# Rabbits like to chew on brick and mortar?



## sharper (Apr 8, 2009)

Bailey has discovered her love for my brick fireplace. I can hear her chewing on the mortar sticking out from between the bricks. She has gotten obsessed with it. A squirt of water distracts her for a split second, but she immediately goes back to what she's doing. She's not doing any damage. I don't even see any slight marks where she chewed. But is it okay for her to be doing this? Is this normal?

Is there something else I should get her that is similar to the feel, like a pumice stone or something? lol I'm just baffled by this behavior. At least it has gotten her away from my wood baseboards. lol So weird.


----------



## Maureen Las (Apr 8, 2009)

Maybe someone else knows for sure but I don't think that it will hurt her as long as she's not eating it.
I wish I had a fireplace for mine to chew on; probably keeps the teeth in great shape 

(now someone else will probably tell you it is dangerous; LOL)


----------



## anneq (Apr 8, 2009)

My rabbits have enjoyed the lava rocks they sell in pet supply stores ..some don't even sniff it, but others take to it with gusto - I guess if they're chewing on lava, the mortar wouldn't hurt - I'd be concerned though what kind of chemical make-up is in the mortar - time to google or ask a stone-mason, lol.


----------



## hartleybun (Apr 8, 2009)

tell Bailey that my 7mth old rex buck Hartleybun is also partial to a nibble of brick:rollseyes

we have a brick wall on one side of the garden and on serveral occasions i've seen him nibbling it. cant see anything on the wall that would appeal to a rabbit! he stands on his hind legs, front paws on the wall with his face pressed up against it.

he has also been seen nibbling on the wheelbarrow. this is obviously not as tasty as the brick because he's stopped doing this.
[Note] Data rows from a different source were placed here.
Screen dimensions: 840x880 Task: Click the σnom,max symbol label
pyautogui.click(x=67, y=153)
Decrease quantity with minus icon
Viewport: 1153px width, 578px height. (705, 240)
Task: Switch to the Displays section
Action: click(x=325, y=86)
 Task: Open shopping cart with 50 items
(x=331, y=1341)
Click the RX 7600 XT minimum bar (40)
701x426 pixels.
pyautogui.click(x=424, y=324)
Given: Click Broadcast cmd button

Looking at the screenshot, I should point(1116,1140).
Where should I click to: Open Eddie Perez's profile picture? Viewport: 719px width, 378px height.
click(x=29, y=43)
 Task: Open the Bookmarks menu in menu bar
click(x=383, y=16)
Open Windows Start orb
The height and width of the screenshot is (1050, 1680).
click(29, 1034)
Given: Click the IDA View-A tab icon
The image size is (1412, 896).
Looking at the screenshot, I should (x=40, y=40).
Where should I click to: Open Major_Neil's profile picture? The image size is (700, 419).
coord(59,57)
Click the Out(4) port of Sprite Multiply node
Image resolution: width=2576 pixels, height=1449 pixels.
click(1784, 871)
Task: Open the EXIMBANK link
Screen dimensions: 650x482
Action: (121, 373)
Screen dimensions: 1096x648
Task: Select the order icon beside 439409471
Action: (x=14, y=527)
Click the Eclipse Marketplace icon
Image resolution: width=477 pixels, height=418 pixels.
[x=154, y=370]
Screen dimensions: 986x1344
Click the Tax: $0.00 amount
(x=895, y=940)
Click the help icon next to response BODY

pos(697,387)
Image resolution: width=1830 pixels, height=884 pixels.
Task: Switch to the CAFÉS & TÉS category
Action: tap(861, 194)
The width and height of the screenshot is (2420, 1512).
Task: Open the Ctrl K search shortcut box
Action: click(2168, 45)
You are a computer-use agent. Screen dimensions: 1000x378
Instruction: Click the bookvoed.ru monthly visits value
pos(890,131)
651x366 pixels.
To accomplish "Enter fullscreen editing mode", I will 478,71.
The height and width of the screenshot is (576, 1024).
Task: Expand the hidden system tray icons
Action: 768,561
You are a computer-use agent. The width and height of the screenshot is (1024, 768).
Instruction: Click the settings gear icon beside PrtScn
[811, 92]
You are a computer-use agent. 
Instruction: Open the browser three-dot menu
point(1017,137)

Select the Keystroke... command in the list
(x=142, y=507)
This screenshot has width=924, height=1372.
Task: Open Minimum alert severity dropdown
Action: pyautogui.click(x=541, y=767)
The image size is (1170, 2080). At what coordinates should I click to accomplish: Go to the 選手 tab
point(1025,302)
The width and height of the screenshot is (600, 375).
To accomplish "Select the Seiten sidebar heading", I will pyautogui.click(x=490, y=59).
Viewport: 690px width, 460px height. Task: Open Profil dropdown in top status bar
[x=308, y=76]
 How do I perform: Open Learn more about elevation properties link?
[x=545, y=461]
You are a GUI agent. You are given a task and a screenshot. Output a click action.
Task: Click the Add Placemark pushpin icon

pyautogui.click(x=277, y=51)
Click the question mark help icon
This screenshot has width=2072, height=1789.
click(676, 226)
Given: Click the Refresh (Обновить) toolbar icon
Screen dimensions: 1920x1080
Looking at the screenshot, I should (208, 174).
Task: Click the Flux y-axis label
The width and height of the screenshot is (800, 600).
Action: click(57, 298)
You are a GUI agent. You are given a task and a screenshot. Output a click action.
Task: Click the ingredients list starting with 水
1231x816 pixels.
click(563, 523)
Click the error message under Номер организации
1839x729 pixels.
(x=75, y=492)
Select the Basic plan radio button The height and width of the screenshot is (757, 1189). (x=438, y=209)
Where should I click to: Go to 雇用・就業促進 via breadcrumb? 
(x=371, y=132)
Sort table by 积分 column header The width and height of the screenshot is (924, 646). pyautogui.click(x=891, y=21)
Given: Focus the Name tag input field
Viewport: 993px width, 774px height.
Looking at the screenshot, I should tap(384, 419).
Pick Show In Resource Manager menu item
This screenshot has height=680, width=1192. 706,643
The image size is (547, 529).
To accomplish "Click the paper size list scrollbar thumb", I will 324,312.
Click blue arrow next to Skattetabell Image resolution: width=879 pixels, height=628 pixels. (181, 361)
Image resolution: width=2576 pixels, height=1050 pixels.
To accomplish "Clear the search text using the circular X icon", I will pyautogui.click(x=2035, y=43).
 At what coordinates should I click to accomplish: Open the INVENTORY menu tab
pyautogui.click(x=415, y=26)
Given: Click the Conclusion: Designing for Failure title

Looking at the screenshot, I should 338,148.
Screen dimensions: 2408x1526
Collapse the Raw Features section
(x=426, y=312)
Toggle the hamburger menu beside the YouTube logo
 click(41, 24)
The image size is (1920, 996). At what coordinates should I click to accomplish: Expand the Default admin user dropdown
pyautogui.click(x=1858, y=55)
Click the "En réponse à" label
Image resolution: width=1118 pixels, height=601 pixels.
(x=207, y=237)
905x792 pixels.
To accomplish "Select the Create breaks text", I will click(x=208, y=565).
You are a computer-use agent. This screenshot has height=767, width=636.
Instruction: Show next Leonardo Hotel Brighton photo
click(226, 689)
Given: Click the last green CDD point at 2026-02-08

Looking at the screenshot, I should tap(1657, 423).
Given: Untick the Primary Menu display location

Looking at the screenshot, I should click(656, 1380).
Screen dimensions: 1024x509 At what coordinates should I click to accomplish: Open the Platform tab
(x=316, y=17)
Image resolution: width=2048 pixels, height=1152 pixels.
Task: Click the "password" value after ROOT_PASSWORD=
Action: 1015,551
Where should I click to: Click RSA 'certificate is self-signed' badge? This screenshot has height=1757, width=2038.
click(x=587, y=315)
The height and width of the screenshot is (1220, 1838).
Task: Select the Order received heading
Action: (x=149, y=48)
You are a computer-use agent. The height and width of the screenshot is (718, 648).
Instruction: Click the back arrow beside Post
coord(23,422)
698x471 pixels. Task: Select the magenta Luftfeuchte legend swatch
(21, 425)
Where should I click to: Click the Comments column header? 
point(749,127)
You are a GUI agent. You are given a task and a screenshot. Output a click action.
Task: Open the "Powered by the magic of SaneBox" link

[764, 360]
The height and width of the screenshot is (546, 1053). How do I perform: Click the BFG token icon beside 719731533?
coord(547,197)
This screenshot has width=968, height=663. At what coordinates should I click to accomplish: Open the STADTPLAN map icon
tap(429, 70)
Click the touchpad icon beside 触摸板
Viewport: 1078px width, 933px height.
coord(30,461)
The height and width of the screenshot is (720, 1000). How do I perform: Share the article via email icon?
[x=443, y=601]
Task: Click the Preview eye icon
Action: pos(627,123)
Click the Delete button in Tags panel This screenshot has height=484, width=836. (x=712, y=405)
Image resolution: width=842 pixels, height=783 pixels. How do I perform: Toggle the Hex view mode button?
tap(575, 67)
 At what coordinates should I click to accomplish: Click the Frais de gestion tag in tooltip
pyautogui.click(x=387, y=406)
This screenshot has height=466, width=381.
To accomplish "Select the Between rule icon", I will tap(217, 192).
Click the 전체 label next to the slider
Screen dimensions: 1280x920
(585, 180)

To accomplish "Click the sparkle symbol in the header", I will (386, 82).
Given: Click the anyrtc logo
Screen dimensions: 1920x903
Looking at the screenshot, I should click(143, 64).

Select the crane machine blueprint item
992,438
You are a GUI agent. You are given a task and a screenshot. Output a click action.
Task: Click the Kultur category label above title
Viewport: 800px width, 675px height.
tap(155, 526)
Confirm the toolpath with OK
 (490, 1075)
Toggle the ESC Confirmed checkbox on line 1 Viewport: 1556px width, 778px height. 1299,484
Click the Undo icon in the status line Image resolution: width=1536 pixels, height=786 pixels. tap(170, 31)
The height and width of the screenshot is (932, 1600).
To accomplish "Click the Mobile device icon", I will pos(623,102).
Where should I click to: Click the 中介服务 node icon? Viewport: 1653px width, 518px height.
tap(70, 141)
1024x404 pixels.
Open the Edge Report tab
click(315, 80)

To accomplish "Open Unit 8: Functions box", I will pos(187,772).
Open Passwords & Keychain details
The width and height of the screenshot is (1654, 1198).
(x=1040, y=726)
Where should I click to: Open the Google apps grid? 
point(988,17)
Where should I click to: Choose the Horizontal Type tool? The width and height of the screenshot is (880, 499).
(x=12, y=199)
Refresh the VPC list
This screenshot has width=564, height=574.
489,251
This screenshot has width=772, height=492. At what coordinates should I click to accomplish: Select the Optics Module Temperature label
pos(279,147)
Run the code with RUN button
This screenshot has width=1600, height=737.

he's had recent check up and his teeth are fine.he has an appletree to nibble as well as hay and toys.


----------



## sephira (Apr 8, 2009)

I'm glad I'm not the only one who's buns do that!! Mika and Sasha love the fireplace mortar when they get to run around in the living room. When I first saw them doing it I freaked out because I figured it wasn't good for their teeth! I just usually keep a close eye on them when they're in that room so they don't get too carried away.

The sound of it is maddening, though, don't you think?? :nerves1


----------



## sharper (Apr 8, 2009)

Oh good. I was thinking this must be one weird rabbit. Good to know there are others out there.

Yes, the scrapping sound of the teeth against it is awful sounding. It sounds like she's actually crunching it off in pieces, but whenever I look, there aren't any marks.

Oh lava rocks! I didn't think of that!


----------



## tonyshuman (Apr 8, 2009)

Wow that is a bit bizzare. Tony will eat anything but we don't have any mortar around. Just keep an eye on their teeth. You can also buy products meant to keep dogs from chewing on stuff, or put a bit of diluted tabasco on there.


----------



## hartleybun (Apr 8, 2009)

:yeahthat:3 year old roxy doesnt do it. id put it down to hartleybuns' age and the fact that he had lived exclusively in a hutch until i got him. a bit like babies putting everything in their mouths.

am keeping an eye on the teeth tho' 

rexes:rollseyes


----------